PROMPT: Reproduce the items verbatim, starting at the first line and ending with the line that contains "coordinates (1891, 384).", with both of those lines included.

Target pointing data
_ _ _ _ _ _ _

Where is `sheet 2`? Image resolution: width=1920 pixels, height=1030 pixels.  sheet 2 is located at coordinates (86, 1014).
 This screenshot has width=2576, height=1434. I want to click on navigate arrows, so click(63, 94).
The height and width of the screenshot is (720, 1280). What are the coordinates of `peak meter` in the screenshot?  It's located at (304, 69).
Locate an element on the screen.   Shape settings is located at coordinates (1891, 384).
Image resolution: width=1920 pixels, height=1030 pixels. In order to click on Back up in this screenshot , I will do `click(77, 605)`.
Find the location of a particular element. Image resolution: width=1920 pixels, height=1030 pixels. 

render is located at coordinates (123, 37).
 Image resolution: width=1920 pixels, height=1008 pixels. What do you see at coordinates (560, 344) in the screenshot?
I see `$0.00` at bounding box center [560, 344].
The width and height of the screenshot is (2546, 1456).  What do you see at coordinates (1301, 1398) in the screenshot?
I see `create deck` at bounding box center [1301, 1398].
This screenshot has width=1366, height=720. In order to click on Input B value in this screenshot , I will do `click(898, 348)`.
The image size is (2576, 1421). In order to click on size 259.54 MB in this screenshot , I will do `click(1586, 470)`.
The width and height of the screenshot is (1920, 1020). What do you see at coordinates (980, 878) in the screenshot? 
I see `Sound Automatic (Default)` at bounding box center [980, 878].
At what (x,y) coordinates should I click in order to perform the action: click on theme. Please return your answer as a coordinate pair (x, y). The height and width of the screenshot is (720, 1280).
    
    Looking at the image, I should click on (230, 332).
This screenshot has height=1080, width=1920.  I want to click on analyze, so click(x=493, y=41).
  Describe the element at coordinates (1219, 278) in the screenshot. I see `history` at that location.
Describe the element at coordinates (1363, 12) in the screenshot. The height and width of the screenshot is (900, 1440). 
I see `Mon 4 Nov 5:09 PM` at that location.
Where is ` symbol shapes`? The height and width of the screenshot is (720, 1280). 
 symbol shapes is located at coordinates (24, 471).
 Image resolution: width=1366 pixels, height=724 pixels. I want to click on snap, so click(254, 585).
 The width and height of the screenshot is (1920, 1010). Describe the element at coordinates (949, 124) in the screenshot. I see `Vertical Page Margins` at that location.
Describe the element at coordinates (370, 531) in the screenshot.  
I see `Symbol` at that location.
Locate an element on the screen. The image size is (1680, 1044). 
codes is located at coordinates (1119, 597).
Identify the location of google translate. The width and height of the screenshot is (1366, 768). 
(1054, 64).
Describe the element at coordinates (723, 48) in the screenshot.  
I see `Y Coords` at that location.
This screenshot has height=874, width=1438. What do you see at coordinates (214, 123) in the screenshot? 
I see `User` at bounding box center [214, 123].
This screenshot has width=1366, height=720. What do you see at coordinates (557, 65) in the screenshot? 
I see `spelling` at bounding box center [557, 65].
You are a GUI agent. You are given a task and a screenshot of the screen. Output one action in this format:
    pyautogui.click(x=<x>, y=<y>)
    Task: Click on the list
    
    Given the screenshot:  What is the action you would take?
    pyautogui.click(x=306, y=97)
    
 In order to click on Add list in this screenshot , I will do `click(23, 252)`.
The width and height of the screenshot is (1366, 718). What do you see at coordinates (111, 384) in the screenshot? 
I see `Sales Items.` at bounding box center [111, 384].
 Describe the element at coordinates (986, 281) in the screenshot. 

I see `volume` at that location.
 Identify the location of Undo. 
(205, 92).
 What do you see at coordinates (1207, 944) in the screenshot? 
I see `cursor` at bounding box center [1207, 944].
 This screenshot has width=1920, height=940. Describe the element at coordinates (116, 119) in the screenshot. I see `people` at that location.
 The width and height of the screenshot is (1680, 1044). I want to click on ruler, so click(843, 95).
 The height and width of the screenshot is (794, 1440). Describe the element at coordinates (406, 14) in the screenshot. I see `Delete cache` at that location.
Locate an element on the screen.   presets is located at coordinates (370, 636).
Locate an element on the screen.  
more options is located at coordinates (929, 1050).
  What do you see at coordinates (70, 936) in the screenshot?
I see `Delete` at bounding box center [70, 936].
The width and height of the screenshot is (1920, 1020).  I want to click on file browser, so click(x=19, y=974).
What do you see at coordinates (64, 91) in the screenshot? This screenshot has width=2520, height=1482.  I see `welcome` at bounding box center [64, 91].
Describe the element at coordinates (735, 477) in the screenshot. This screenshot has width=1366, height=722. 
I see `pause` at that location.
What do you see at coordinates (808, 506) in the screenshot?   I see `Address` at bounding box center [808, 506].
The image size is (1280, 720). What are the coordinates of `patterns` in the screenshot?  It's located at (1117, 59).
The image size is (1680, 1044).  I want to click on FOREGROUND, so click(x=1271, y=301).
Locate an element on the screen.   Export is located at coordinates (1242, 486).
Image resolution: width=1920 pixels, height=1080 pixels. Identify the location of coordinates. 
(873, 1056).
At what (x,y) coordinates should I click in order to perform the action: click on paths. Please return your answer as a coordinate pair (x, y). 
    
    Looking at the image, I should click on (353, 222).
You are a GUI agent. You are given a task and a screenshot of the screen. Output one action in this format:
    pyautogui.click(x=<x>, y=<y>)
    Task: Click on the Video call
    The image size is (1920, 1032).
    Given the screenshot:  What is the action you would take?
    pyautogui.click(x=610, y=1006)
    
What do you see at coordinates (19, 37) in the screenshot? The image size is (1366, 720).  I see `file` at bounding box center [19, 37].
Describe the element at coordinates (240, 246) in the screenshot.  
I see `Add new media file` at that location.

_ _ _ _ _ _ _

EXPECTED ANSWER:
Where is `sheet 2`? Image resolution: width=1920 pixels, height=1030 pixels.  sheet 2 is located at coordinates (86, 1014).
 This screenshot has width=2576, height=1434. I want to click on navigate arrows, so click(63, 94).
The height and width of the screenshot is (720, 1280). What are the coordinates of `peak meter` in the screenshot?  It's located at (304, 69).
Locate an element on the screen.   Shape settings is located at coordinates (1891, 384).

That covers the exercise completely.